Vcache is a hashtable. This is another optimization technique to reuse
already tokenized word. For eg: when "malayalam" is transliterated,
tokenization happens and cache gets filled with tokens. When it is
transliterated again, tokenization will just use the cache and won't
touch the disk. This improves performance dramatically.

>
> 3. What is the purpose of int tokenize_using and int match_type, the
> parameters of vst_tokenize()?

A tokenization can be of two types, pattern tokenization and value
tokenization. Pattern tokenization is about tokenizing words which you
will send for transliteration. Value tokenization is on the indic text.

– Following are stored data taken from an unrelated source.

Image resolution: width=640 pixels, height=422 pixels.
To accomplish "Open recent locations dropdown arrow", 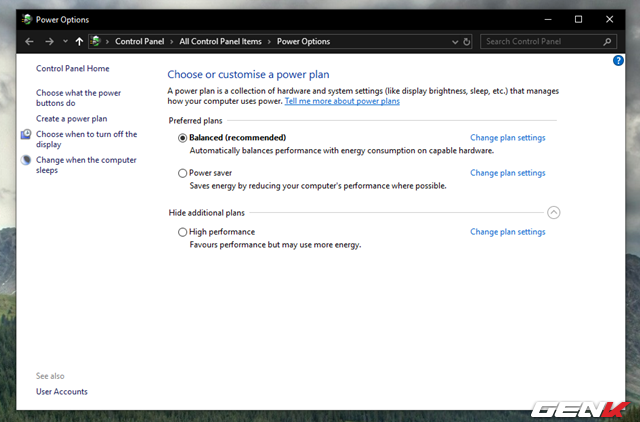I will click(x=65, y=41).
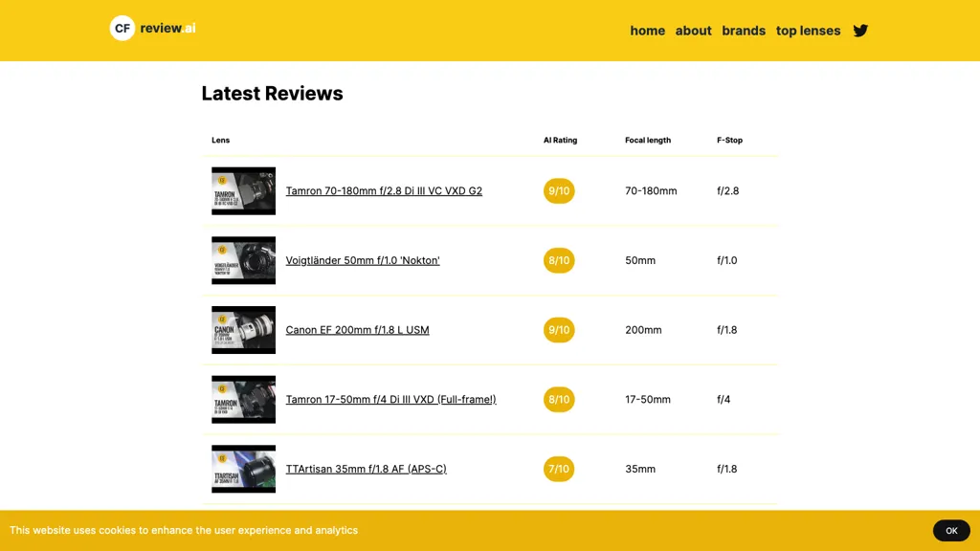This screenshot has height=551, width=980.
Task: Click the AI Rating column header
Action: [560, 140]
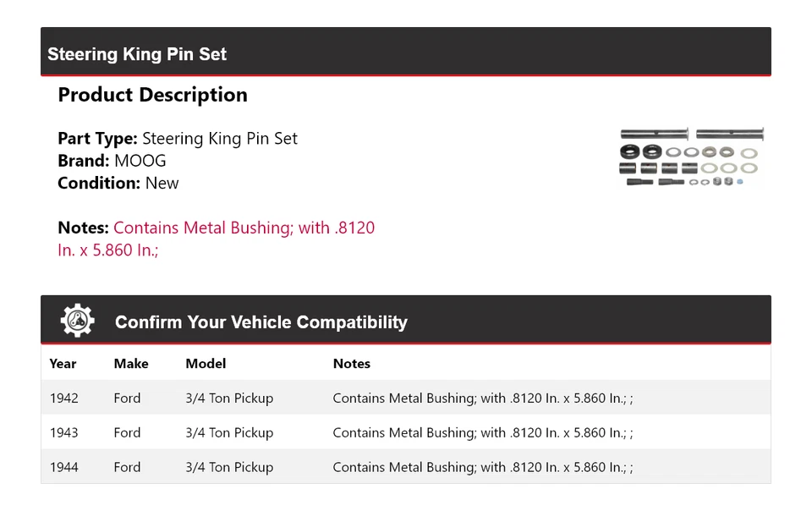This screenshot has height=511, width=812.
Task: Click the Notes column header
Action: coord(352,364)
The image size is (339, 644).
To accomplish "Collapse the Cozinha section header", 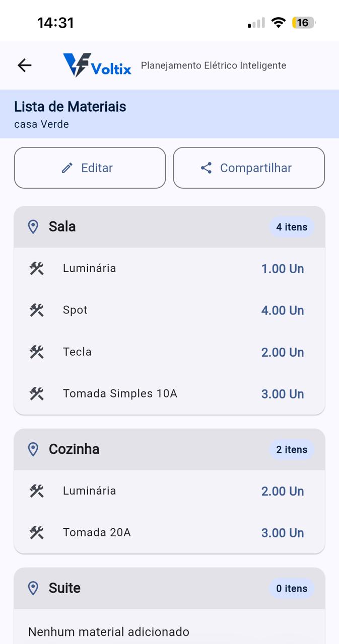I will tap(169, 449).
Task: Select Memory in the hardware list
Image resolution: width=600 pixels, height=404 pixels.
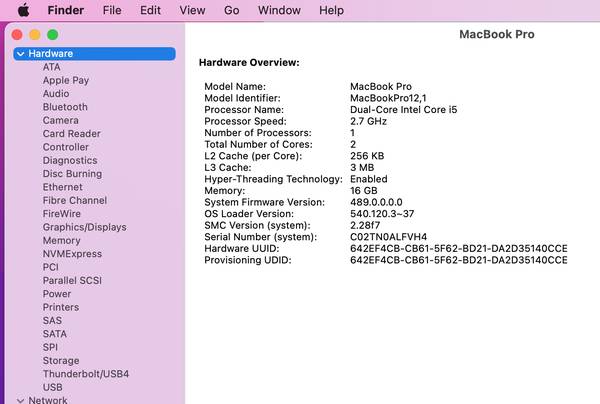Action: [x=61, y=241]
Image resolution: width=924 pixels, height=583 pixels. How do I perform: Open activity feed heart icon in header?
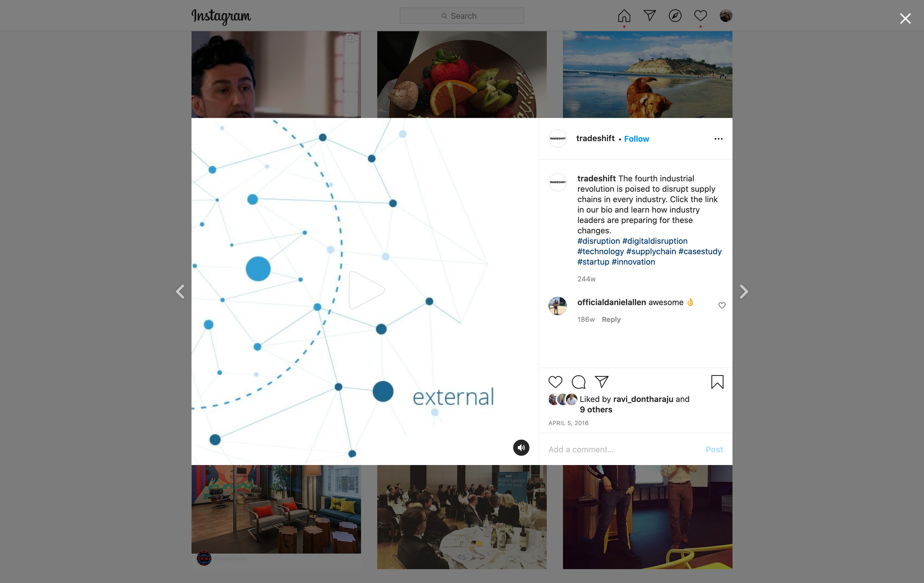(700, 16)
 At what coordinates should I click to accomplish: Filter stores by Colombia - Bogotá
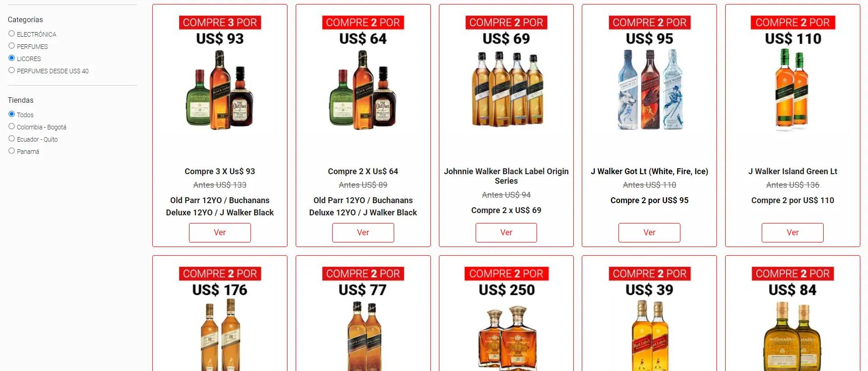tap(12, 126)
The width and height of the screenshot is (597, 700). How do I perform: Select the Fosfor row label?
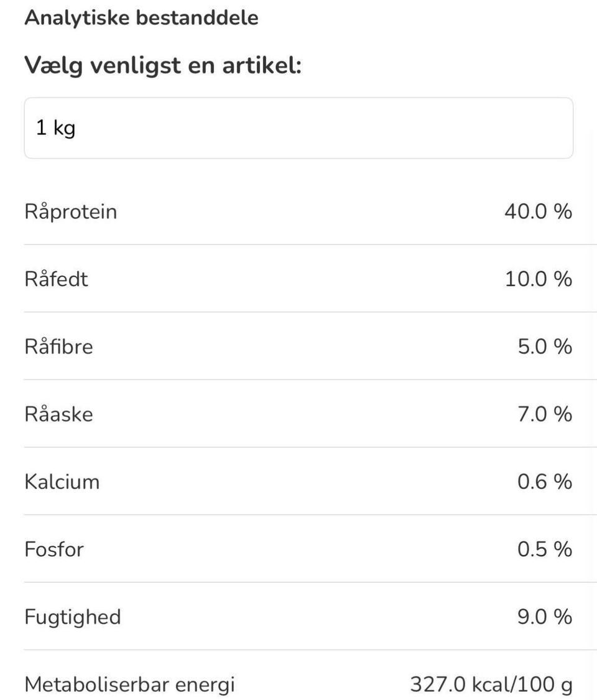(x=54, y=549)
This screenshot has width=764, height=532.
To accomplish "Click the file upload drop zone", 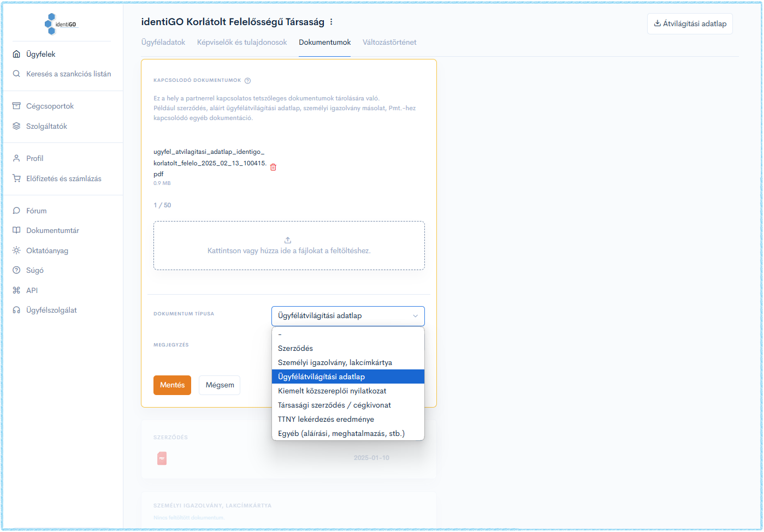I will click(x=289, y=246).
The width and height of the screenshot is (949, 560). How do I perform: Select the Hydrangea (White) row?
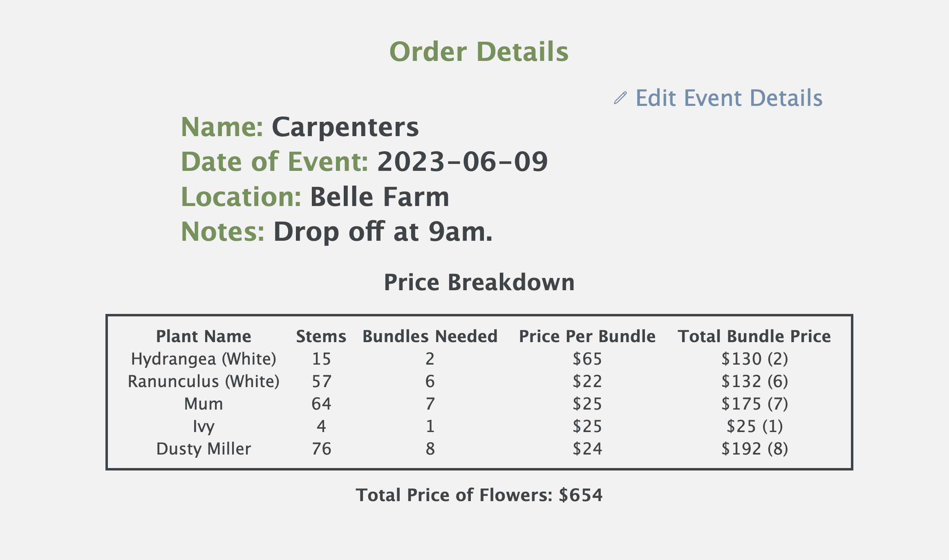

tokenize ("malayalam") = pattern tokenization
tokenize ("മലയാളം") = value tokenization

To understand how tokenization works, you can use the `print-tokens`
tool available in the `tools` directory. It is not compiled usually. You
need to pass `-DBUILD_TOOLS=true` when doing `cmake .` to get it compiled.

>
> 4. Assume that a malayalam stemmer ml_stemmer() has been implemented. Will
> it replace vst_tokenize() or will the line :
>
>                           base=ml_stemmer(input)
>
>     be inside the vst_tokenize() function? The answer to this question must
> be pretty straight forward but I cannot see it since I do not
>     understand vst_tokenize() yet.

Stemmer won't have connection to tokenization. Stemmer will be part of
learning subsystem. So `varnam_learn()` function will use it.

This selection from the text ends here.